Intervention outcome measures allow us to determine if the intervention to improve ED performance was successful or if it had unintended outcomes. While the use of all five types of outcome measures synthesised in our review would provide clinicians, hospital administrators and researchers with the most insight into ED performance and intervention effectiveness, implementation of the full suite of measures may not be possible in some contexts. Most studies reported the use of three or fewer types of outcome measures. Measures of time were commonly combined with proportion or process measures. The use of time, proportion and process measures provides insight into the speed of healthcare provision, the quantity of resources used (e.g., diagnostic tests), and the quality of patient management (e.g., clinical documentation). However, intervention implementation decisions are often made based on department budgets or the availability of funding. As such, the inclusion of cost measures is increasingly important to inform clinicians’ and administrators’ decisions about ED performance and intervention effectiveness. Finally, measures of clinical outcomes are also important for examining the assumption that system changes in healthcare provide improved patient safety and clinical outcomes, and this is a neglected area for many interventions.

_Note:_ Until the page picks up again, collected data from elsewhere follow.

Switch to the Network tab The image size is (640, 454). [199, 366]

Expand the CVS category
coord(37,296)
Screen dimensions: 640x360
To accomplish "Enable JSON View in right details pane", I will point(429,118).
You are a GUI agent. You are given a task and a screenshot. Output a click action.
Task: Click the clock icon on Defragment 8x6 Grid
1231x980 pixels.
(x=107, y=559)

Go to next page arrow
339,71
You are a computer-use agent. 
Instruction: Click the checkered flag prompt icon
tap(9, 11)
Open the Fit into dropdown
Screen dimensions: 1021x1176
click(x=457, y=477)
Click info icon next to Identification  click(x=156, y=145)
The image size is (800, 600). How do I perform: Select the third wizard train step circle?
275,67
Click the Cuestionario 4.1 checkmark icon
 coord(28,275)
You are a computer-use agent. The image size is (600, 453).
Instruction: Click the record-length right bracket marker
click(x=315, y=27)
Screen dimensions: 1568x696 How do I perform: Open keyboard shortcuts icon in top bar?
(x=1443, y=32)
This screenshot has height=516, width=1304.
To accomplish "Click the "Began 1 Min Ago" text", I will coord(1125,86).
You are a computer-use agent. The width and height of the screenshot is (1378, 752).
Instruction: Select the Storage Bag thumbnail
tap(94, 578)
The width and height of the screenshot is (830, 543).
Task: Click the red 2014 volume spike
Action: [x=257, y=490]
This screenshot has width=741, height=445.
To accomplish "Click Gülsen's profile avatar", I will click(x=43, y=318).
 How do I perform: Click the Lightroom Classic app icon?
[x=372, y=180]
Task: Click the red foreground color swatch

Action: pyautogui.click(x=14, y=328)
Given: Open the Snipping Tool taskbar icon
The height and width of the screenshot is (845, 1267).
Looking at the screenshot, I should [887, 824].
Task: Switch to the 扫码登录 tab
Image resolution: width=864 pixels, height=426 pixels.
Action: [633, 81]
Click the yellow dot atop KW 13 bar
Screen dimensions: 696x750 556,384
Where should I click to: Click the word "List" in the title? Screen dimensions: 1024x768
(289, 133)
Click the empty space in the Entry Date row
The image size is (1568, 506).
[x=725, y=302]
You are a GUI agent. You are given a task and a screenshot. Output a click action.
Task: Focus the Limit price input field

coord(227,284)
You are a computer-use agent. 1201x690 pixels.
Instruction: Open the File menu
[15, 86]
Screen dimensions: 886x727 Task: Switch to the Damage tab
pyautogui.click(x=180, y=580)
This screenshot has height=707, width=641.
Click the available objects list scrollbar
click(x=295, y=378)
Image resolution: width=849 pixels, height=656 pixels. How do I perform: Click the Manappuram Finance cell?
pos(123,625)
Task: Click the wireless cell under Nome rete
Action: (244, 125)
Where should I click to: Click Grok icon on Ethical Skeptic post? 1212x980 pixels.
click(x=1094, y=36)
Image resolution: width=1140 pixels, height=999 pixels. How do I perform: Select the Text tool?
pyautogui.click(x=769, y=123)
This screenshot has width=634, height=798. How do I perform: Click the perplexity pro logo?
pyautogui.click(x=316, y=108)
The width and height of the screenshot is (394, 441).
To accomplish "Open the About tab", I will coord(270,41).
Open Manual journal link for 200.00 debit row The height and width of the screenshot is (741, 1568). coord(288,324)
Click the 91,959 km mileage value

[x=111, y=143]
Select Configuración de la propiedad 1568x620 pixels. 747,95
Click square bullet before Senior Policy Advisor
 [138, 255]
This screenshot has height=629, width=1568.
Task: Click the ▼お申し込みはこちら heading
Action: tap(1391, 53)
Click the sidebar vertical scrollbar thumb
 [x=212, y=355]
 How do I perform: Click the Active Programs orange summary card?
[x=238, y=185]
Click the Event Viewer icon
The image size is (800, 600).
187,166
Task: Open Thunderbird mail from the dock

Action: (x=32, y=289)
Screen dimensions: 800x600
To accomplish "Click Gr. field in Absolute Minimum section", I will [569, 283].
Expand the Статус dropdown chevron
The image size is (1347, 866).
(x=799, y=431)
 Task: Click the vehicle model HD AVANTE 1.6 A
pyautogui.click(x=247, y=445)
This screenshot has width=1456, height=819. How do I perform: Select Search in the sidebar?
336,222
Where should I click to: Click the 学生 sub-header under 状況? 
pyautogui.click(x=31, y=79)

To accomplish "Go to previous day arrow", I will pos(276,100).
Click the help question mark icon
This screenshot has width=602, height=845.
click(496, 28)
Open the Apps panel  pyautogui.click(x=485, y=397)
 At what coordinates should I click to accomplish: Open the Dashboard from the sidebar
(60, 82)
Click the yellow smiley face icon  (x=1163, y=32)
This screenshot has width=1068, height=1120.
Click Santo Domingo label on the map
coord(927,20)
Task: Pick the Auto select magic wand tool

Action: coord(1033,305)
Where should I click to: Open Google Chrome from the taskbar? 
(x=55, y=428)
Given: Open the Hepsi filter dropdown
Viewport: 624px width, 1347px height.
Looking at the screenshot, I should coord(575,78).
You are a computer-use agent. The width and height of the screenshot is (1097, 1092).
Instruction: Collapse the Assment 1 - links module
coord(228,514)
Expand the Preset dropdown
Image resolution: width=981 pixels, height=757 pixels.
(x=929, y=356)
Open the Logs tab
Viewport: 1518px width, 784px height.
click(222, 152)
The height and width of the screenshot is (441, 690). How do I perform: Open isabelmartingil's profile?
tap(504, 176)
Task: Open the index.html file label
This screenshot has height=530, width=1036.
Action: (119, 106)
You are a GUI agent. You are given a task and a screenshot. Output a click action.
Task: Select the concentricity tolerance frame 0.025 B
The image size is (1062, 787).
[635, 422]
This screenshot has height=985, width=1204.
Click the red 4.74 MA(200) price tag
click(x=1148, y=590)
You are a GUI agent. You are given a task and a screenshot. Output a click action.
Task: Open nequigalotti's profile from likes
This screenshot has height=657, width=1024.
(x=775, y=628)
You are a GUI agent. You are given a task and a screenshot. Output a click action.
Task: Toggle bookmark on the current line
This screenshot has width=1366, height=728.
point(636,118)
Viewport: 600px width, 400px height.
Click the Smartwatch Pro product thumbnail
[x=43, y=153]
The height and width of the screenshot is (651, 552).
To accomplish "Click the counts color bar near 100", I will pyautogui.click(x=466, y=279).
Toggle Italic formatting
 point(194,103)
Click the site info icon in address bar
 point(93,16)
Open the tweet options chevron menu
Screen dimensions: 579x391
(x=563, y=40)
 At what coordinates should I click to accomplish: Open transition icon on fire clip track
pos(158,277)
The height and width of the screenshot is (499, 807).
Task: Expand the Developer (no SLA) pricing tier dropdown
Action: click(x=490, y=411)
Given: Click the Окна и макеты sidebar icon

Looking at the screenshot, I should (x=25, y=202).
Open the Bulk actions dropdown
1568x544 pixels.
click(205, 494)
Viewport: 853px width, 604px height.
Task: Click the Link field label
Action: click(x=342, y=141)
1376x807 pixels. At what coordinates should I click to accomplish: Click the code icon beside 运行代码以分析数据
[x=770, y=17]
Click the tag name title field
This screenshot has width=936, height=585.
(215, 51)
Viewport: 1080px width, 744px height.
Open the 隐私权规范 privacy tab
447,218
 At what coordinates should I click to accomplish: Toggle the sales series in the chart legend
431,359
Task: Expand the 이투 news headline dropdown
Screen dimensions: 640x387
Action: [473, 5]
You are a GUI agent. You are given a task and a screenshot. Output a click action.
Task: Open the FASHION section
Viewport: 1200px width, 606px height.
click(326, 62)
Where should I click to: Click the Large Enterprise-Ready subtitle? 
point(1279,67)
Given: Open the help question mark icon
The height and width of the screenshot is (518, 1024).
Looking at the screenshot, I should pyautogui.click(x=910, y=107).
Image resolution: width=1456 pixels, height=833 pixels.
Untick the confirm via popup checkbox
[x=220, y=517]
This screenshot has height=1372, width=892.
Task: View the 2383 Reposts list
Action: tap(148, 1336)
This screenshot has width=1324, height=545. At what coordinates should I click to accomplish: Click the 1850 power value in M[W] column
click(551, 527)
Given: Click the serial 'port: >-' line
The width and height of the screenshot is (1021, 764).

This scoping review is the first, to our knowledge, to synthesise the many review articles to comprehensively describe the different strategies that have been used to measure and improve ED performance. Limitations of the current study include our pragmatic choice to only include reviews published in English and the potential biases of the included studies. The published reviews examining the effectiveness of interventions in the ED context might have suffered from publication bias, with negative results less likely to be published. As a result of this publication bias, it is unclear what interventions are unsuccessful or if particular context characteristics result in unsuccessful interventions, or negatively impact on patient care.
Over the last two decades, the way care has been delivered in ED has changed dramatically in response to increased demand and increasing complexity, and it is likely that it will continue to change over the next two decades. In turn, the way we measure ED performance has changed with our capacity to collect and analyse data. We need to think critically about the performance measures we use to define ED performance to ensure we are capturing a complete and dynamic picture that accurately reflects how an ED is performing. As shown by this review, a number of different strategies have been used to improve ED performance. As both internal and external pressures on ED continue to grow, future intervention initiatives will be needed to ensure the tragic consequences of crowding in ED are avoided. Crucially, a comprehensive range of meaningful outcome measures for interventions needs to be used to accurately establish the effectiveness of ED interventions and inform system changes and decision-making.